A representative block of paraffin-embedded tissue was taken from each case and digested for mineralogic and asbestos fiber burden analysis. The paraffin was removed from the tissue and the hydrated lung tissue was blotted and weighed. The tissue was then submerged in potassium hydroxide for digestion. The digested tissue was centrifuged to separate the nonsolubilized materials from reagents and solubilized materials. The precipitate was washed five times with distilled water. The digested lung material was resuspended in 10 mL distilled water, and 10-μL samples were removed from each and placed on formvar-coated nickel grids. The grids were analyzed by transmission electron microscopy using a standard fiber-counting protocol. Positive and negative control samples were prepared from the same distilled water used to wash the sample. Verification techniques of fiber counting were used for quality control and quality assurance. A total of 400 grid openings were scanned for each lung specimen on at least four separate grids at magnifications of either 10,000 or 20,000. The fibers, if present, were counted. All other structures were identified morphologically and by energy-dispersive spectroscopy (EDS) and counted. Chrysotile asbestos was confirmed by EDS and selected area electron diffraction. Identification of carbon nanotubes (CNT) was based on comparison with a positive control sample provided by A. Shvedova from the National Institute for Occupational Safety and Health (NIOSH) and on the images and descriptions found in two publications (Lam et al. 2006; Poland et al. 2008). Seven DS collected at different sites of the WTC (generously provided by R. Nolan, Environmental Sciences, City University of New York) were also observed by analytic electron microscopy for the presence of structures, particularly CNT. In addition, we retrospectively looked at 40 COC—recent, previously analyzed cases of construction workers (carpenters, electricians, laborers, plumbers) believed to have been exposed to the inhalation of asbestos fibers, evaluated for asbestos burden, and found to be positive for that substance. To assess background levels in persons with no history of ever being exposed to asbestos or WTC dust, we also reevaluated 20 lung tissue samples from either lung resections or autopsies used to study for research purposes. Therefore, the total of reevaluated old cases was 60.
A summary of patient clinical, WTC exposure, PFT findings and radiologic findings on HCRT imaging is presented in Supplemental Material, Table 2 (doi:10.1289/ehp.0901159). Table 1 summarizes the pathologic/mineralogic/asbestosis fiber burden analysis. All patients affirmed that their symptoms had developed after the 9/11 attack and denied history of asthma or of any other significant pulmonary conditions except as shown for Patient B.

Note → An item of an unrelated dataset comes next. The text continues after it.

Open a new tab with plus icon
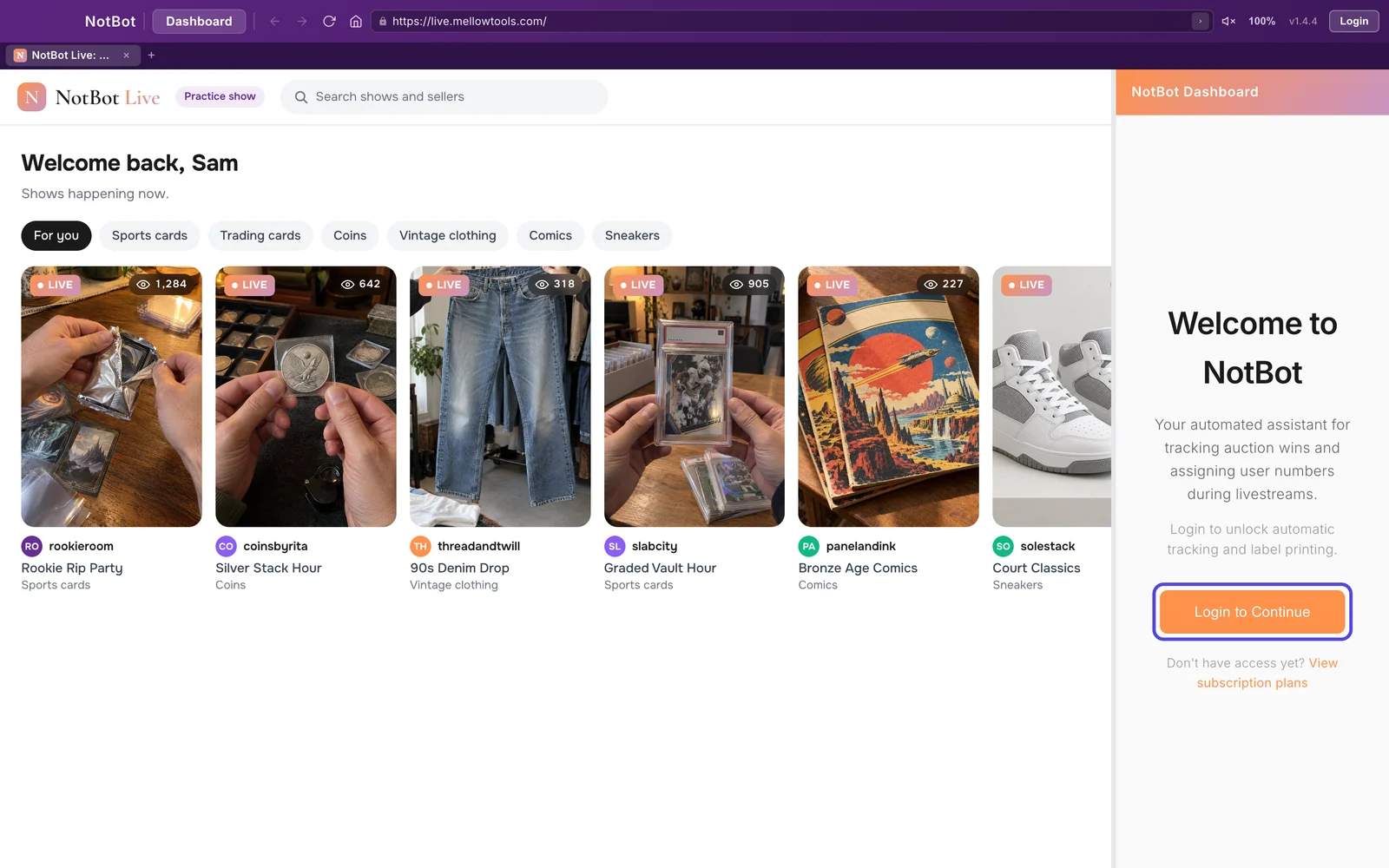 tap(151, 55)
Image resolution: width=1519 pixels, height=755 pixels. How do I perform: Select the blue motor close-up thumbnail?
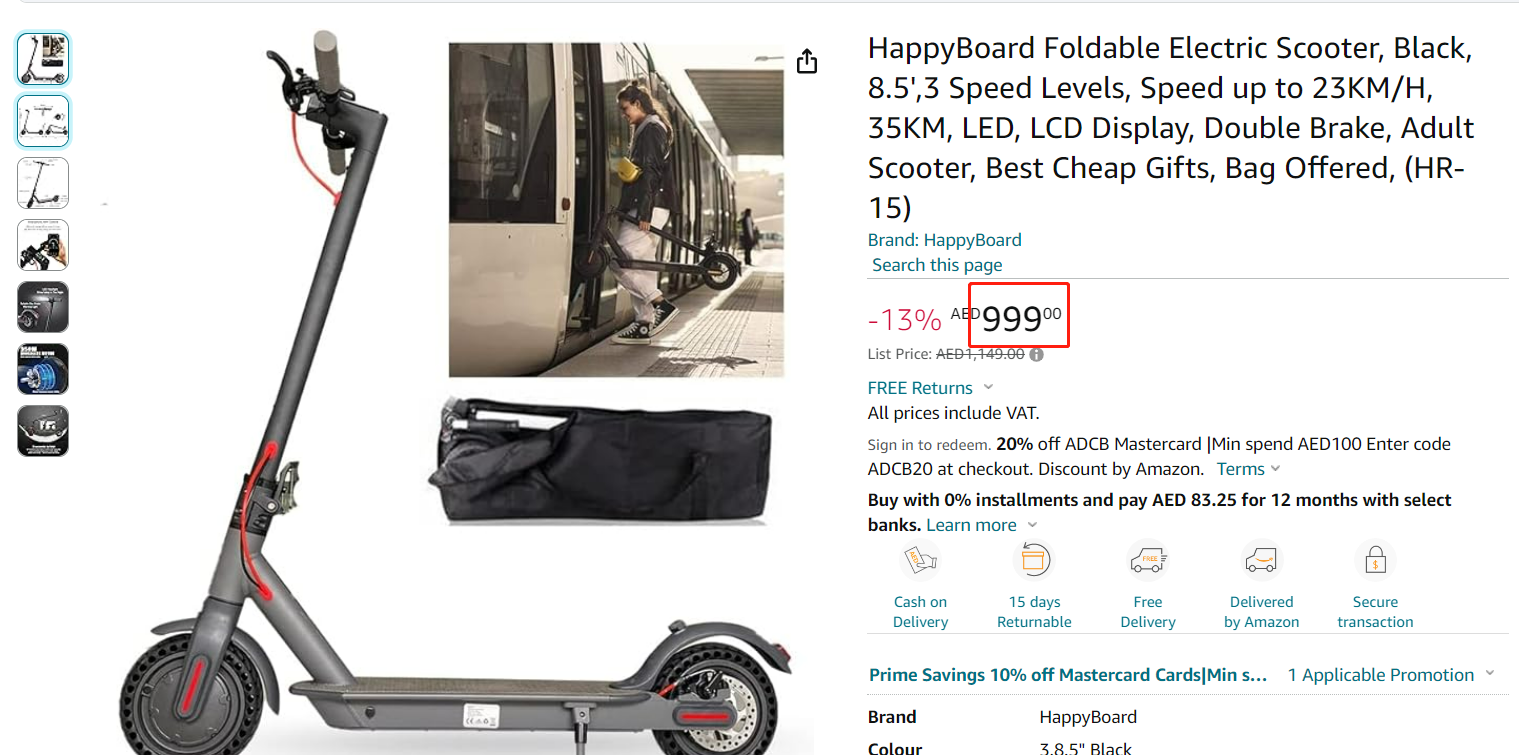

Patient A is a 59-year-old female nurse who was caught in the dust cloud for 4 hr on 9/11. She also lives three blocks from the WTC site. She worked on the pile or in the pit at the WTC site for 41 days, or 352 hr, giving first aid to workers and pedestrians. The patient presented to the WTC MMTP in November 2006 with shortness of breath, hoarseness, cough, wheezing, and chest tightness. After 11 September, she developed asthma, bronchitis, and pneumonia. Her past medical history is significant only for hypothyroidism. The patient is a nonsmoker.
PFTs (8 August 2007) were consistent with severe restrictive lung disease, with FVC 46%, FEV1 51%, and DLCO 38%. HRCT revealed interstitial fibrosis with a subpleural distribution with prominent mediastinal nodes. Lung biopsy showed honeycombing, severe peripheral fibrosis, and peribronchiolar usual interstitial pneumonitis (UIP)-like fibrosis (Figure 1B; Supplemental Material, Figure 1B (doi:10.1289/ehp.0901159). Mineralogic analysis revealed silicates 165,600/g and CNT 110,400/g.
The patient was last seen on 9 September 2009 and continued to have severe dyspnea on effort, aggravated by early satiety and abdominal fullness. PFT showed worsening in her lung function, with FVC 40%, FEV1 46%, and DLCO 29%. CT scan of chest revealed progression of interstitial fibrosis and decreased lung volumes. The patient has been referred for lung transplant, but active lung transplant listing has been postponed because of her subjective well-being and physical appearance despite progression of disease.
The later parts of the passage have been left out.